Europe increases Solar PV capacity to 1,793 MW

PARIS, France, April 26, 2006 (Refocus Weekly)

Luxembourg has the highest per-capita use of solar PV in Europe, at 51.5 watts per inhabitant, well ahead of the 18.6 W/pp in Germany.

All other countries in the EU-25 fell below the continental average of 3.9 watts per person, with the Netherlands rated at 3.1, Austria at 2.7 and Spain at 1.4 watts per capita, according to the latest ‘barometer’ prepared by Observ’ER. Cyprus was in sixth place at 0.8, Finland 0.8, Italy 0.6, France 0.5, Greece 0.5, Denmark 0.5, Sweden 0.4, Portugal 0.3, UK 0.2 and Belgium 0.2 watts per person.

“The European market showed all of its strength and soundness in 2005,” with 645 MW of solar cells installed versus the 546 MW installed in 2004, the report notes. The 18% growth “could have been even greater if the market had not been continually curbed by a lack of raw materials.”

Germany remained the leading PV market in the world, far ahead of Japan and the United States, with 603 MW installed, and the “unabashed success” in Germany has inspired Spain and Italy to set up conditions to develop their own solar sectors. Spain installed 20.2 MW last year, followed by 6.4 MW in France and 5 MW in Italy, with the top-five countries including the UK (2.5) and Austria (2.3 MW).

Cumulative PV capacity in the European Union reached 1,793.5 MW by the end of last year, of which 1,692.6 MW was on-grid and 100.9 MW was off. The top ten countries were Germany (1,508 MW on-grid, 29 MW off), Spain (42.5 - 15.2), Netherlands (46.3 - 4.9), Italy (23 - 13), France (13.8 - 18.9), Luxembourg (23.3 - 0), Austria (18.2 - 3.2), UK (9.8 - 0.9), Greece (1.4 - 4) and Sweden (0.3 MW on grid - 3.9 MW off).

“The EU photovoltaic market reached the limits of its supply capacities for the first time” in 2005 and PV companies could have produced “considerably more modules if it had not been for the present shortage of silicon,” the report explains.
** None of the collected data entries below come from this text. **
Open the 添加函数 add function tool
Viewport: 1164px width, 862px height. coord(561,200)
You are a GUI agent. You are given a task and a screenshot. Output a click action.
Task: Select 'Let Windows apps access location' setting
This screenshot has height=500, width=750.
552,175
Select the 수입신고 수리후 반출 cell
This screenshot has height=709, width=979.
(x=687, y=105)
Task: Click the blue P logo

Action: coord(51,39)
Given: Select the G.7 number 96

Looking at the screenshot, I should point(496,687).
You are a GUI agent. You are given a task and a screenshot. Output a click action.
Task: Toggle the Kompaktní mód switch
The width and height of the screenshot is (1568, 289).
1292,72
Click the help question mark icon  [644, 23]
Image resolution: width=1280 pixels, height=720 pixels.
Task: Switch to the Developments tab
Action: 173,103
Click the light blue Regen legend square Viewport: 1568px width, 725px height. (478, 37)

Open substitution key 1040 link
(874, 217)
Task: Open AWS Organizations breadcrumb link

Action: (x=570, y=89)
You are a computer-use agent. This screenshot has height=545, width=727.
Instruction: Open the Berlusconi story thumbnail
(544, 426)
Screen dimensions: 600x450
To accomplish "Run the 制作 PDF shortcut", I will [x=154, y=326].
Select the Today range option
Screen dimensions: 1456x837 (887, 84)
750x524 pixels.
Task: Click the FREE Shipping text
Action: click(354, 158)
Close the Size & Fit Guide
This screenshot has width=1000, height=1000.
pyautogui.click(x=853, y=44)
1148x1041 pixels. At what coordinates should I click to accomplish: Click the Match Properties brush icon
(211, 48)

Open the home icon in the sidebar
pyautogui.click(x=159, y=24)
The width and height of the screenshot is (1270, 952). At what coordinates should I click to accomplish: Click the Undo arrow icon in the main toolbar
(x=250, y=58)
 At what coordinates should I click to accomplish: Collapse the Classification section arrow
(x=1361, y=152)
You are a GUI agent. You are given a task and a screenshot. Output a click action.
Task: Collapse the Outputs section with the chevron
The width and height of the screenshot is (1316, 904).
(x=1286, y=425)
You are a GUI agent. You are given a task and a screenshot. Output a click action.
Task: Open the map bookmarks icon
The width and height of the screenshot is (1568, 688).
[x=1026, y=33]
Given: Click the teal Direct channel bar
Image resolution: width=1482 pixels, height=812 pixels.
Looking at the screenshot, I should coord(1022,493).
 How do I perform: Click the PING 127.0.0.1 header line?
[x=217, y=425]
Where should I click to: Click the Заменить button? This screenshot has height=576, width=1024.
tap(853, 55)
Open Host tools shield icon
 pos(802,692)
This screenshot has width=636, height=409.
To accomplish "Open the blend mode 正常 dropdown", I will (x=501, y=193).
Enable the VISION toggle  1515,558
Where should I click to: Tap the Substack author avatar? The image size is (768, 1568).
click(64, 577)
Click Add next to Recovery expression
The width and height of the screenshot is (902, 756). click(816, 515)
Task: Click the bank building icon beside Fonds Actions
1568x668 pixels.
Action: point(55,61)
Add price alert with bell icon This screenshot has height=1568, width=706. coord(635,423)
The 1,793.5 MWp of capacity is sufficient to supply power to 600,000 homes, and grid-connected applications (solar roofs, facades, power plants) now represent almost all of the EU market.

“The importance of the German market and the multiplicity of the power network operators make it difficult to provide precise figures for this sector,” and there is a dispute between production figures published by companies and the figures from the annual survey by Photon International magazine. The new German solar industry association (BSW-Bundesverband Solarwirtschaft which results from the merging of BSI and UVS) says the 2005 market is at least 600 MW while Photon magazine says it is 870 MW.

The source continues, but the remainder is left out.